Спустя десять минут я наконец осознал, что меня банально подставили. Откуда взялась моя подпись на банковских документах, согласно которым я украл пять миллионов долларов, переведя их на Карибы, я никогда не узнаю. Но подпись была моя — или кто-то гениально ее воспроизвел. По крайней мере, вежливый и несколько опечаленный случившимся соучредитель Александр Яковлевич Лозинский приложил к оригиналу злосчастной бумаги результат графологической экспертизы, который гласил, что вышеозначенная подпись идентична прилагаемому образцу и с уверенностью в 98,2 % принадлежит тому же лицу, которое… в общем, мне.
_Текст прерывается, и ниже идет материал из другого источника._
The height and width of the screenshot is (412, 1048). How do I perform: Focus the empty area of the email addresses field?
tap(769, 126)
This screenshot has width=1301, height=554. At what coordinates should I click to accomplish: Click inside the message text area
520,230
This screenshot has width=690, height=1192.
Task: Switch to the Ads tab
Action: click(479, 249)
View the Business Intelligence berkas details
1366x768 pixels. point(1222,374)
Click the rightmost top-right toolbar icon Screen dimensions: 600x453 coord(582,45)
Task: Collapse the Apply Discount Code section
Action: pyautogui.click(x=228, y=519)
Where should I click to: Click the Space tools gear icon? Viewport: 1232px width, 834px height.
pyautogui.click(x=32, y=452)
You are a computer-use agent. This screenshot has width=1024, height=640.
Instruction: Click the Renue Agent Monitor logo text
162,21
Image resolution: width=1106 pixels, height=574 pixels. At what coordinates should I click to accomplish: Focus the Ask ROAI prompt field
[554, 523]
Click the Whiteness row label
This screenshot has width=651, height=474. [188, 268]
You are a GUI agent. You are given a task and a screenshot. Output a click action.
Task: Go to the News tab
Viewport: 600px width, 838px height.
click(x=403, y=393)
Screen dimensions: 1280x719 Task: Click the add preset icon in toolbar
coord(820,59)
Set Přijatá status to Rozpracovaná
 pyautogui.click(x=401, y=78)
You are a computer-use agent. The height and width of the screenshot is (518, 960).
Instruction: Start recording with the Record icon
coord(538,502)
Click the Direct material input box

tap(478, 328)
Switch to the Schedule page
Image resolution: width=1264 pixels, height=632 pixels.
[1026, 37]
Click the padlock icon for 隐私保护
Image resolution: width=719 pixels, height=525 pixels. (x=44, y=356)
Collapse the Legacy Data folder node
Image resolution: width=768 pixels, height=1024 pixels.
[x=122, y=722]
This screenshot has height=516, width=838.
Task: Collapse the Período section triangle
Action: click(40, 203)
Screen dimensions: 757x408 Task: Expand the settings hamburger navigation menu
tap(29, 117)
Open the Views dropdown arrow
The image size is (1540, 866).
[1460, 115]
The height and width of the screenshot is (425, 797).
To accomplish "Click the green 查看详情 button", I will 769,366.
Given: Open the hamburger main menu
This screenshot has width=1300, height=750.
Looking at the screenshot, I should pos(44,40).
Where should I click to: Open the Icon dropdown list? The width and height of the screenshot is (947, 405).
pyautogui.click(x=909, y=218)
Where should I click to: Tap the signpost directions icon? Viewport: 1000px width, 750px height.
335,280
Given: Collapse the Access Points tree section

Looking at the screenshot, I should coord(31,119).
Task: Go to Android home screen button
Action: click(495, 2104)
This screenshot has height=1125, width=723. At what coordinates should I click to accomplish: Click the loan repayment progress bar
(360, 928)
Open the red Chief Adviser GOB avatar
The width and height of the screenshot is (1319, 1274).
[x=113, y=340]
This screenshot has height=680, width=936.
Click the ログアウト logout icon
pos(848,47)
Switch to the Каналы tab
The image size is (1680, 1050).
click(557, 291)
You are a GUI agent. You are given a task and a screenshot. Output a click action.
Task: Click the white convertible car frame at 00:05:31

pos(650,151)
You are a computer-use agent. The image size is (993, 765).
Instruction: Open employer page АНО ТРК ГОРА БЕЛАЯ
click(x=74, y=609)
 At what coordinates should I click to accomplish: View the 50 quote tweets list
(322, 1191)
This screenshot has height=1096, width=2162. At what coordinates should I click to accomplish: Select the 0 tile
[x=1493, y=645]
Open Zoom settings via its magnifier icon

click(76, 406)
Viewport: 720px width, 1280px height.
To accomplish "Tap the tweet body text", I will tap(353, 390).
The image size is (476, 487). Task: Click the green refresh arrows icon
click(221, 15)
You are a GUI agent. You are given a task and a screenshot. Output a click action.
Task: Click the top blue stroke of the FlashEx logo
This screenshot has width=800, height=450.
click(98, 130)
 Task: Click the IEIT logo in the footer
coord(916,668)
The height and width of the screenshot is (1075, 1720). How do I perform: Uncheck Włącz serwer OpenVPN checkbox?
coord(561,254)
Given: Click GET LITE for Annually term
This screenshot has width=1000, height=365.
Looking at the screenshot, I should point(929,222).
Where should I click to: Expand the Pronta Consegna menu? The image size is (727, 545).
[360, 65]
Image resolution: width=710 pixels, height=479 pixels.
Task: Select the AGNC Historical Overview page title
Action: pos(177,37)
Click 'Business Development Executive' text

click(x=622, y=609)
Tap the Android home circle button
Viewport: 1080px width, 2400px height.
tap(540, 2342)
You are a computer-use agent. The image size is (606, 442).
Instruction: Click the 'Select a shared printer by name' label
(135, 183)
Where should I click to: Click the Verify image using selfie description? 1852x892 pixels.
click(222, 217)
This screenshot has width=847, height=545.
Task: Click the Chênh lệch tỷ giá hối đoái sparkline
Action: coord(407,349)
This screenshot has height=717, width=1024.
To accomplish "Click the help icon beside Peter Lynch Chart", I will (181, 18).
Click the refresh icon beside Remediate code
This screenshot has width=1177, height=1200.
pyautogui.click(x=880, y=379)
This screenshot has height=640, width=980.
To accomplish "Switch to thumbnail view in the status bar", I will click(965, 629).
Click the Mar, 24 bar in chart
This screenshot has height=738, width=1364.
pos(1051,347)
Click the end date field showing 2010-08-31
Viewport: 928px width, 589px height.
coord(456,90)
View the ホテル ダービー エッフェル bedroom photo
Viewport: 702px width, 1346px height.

Стервозная тетка, благодаря ботоксу застрявшая на пороге сорокалетия, как муха в смоле, оказалась пострадавшей стороной и главным свидетелем обвинения. Помахивая наманикюренной клешней перед моим безукоризненным римским профилем и едва не задевая мою прекрасную есенинскую челку, она безапелляционно заявила, что я присвоил эту кругленькую сумму буквально у нее на глазах, а она, несчастный финдиректор, вынуждена была смолчать, так как я пригрозил ей увольнением, а ее невинным малюткам лютой гибелью.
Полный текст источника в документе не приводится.